High-performance vector database with support for various indexing algorithms

These details have not been verified by PyPI

Project links

Project description

NusterDB - High-Performance Vector Database

NusterDB is a high-performance vector database built with Rust, designed for similarity search and nearest neighbor queries. It supports multiple indexing algorithms and distance metrics, making it suitable for machine learning applications, recommendation systems, and any use case requiring efficient vector operations.

Features

Multiple Index Types: Support for Flat, HNSW, IVF, LSH, and Annoy indices
Distance Metrics: Euclidean, Cosine, Manhattan, Angular, Jaccard, and Hamming distances
High Performance: Built with Rust for maximum speed and efficiency
Persistence: RocksDB-backed storage with compression options
Snapshots: Create and manage database snapshots for backup and versioning
Metadata Support: Store and query metadata alongside vectors
Python API: Easy-to-use Python interface with numpy compatibility

Installation

From PyPI (Recommended)

pip install nusterdb

From Source

# Clone the repository
git clone https://github.com/your-org/nusterdb.git
cd nusterdb-python

# Install maturin (build tool for Rust-Python packages)
pip install maturin

# Build and install
maturin develop

Quick Start

import numpy as np
from nusterdb import NusterDB, DatabaseConfig, Vector, IndexType, DistanceMetric

# Create database configuration
config = DatabaseConfig(
    dim=128,
    index_type=IndexType.Hnsw,
    distance_metric=DistanceMetric.Cosine
)

# Initialize database
db = NusterDB("./my_database", config)

# Create and insert vectors
vector1 = Vector([1.0, 2.0, 3.0])  # Direct from list
vector2 = Vector.random(128, -1.0, 1.0)  # Random vector

# Insert vectors with optional metadata
id1 = db.insert(vector1, {"category": "example", "label": "first"})
id2 = db.insert(vector2, {"category": "random", "label": "second"})
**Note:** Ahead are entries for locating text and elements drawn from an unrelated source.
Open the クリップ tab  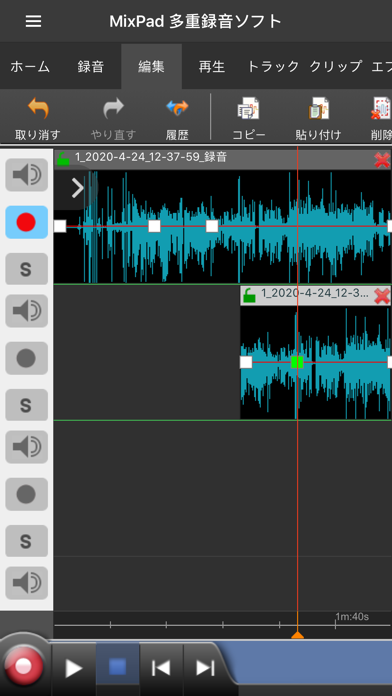click(336, 67)
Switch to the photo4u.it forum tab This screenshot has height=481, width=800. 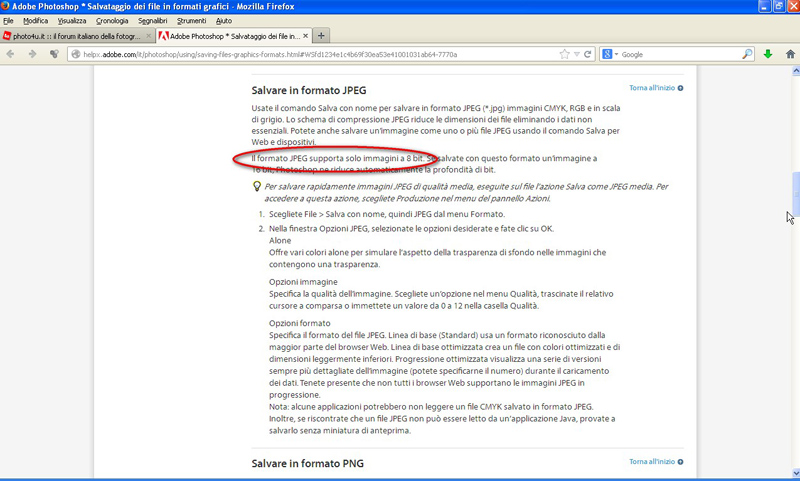point(72,35)
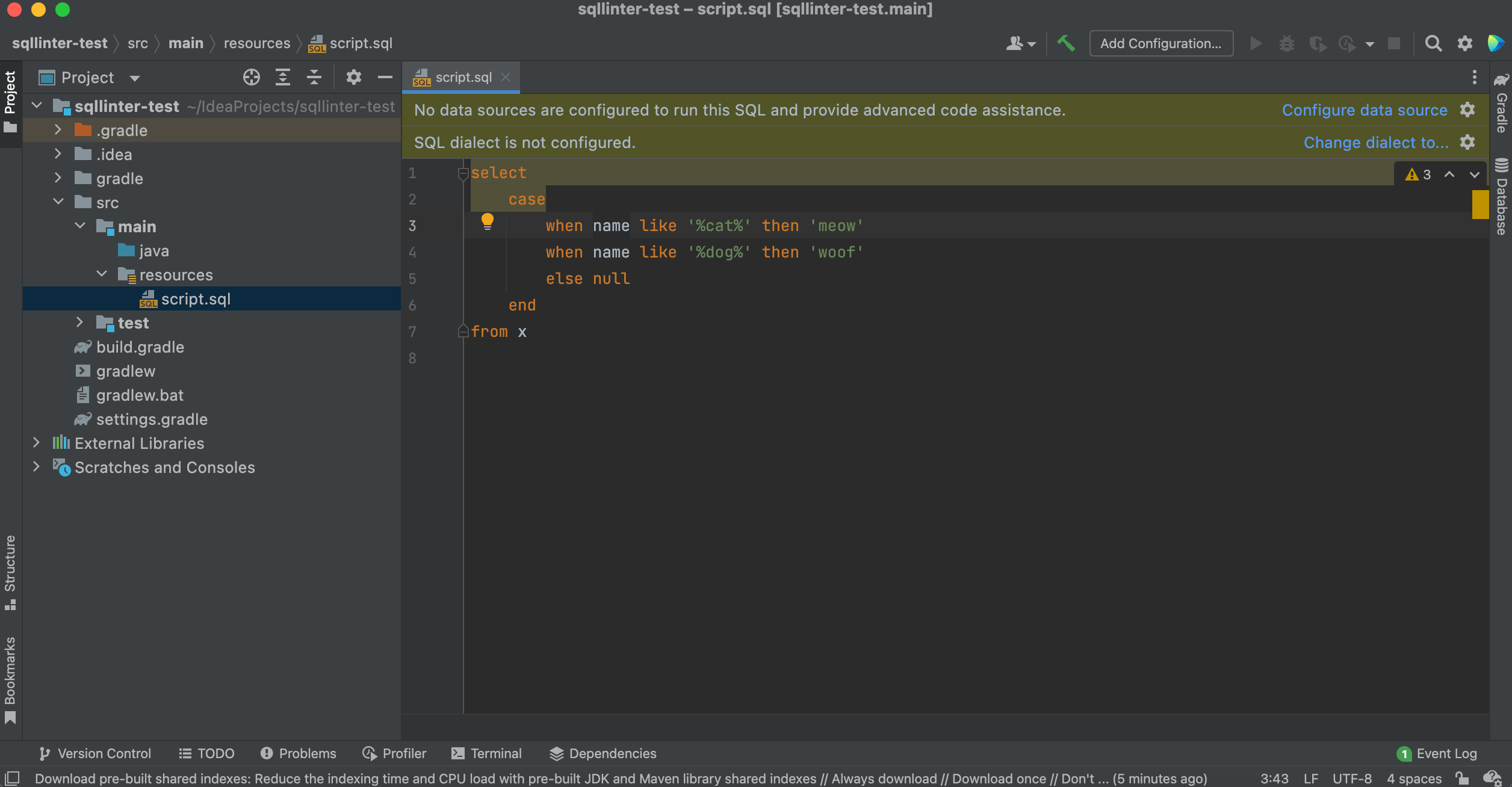Screen dimensions: 1512x787
Task: Select build.gradle in project tree
Action: [140, 347]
# Search for similar vectors
query = Vector([1.1, 2.1, 3.1])
results = db.search(query, k=5)  # Find 5 nearest neighbors

print(f"Found {len(results)} similar vectors:")
for vector_id, distance in results:
    print(f"  ID: {vector_id}, Distance: {distance:.4f}")

# Retrieve vectors and metadata
retrieved_vector = db.get(id1)
metadata = db.get_metadata(id1)
print(f"Vector: {retrieved_vector}")
print(f"Metadata: {metadata}")

Advanced Usage

Batch Operations

# Batch insert multiple vectors
vectors = [Vector.random(128, -1.0, 1.0) for _ in range(1000)]
metadata_list = [{"batch": i} for i in range(1000)]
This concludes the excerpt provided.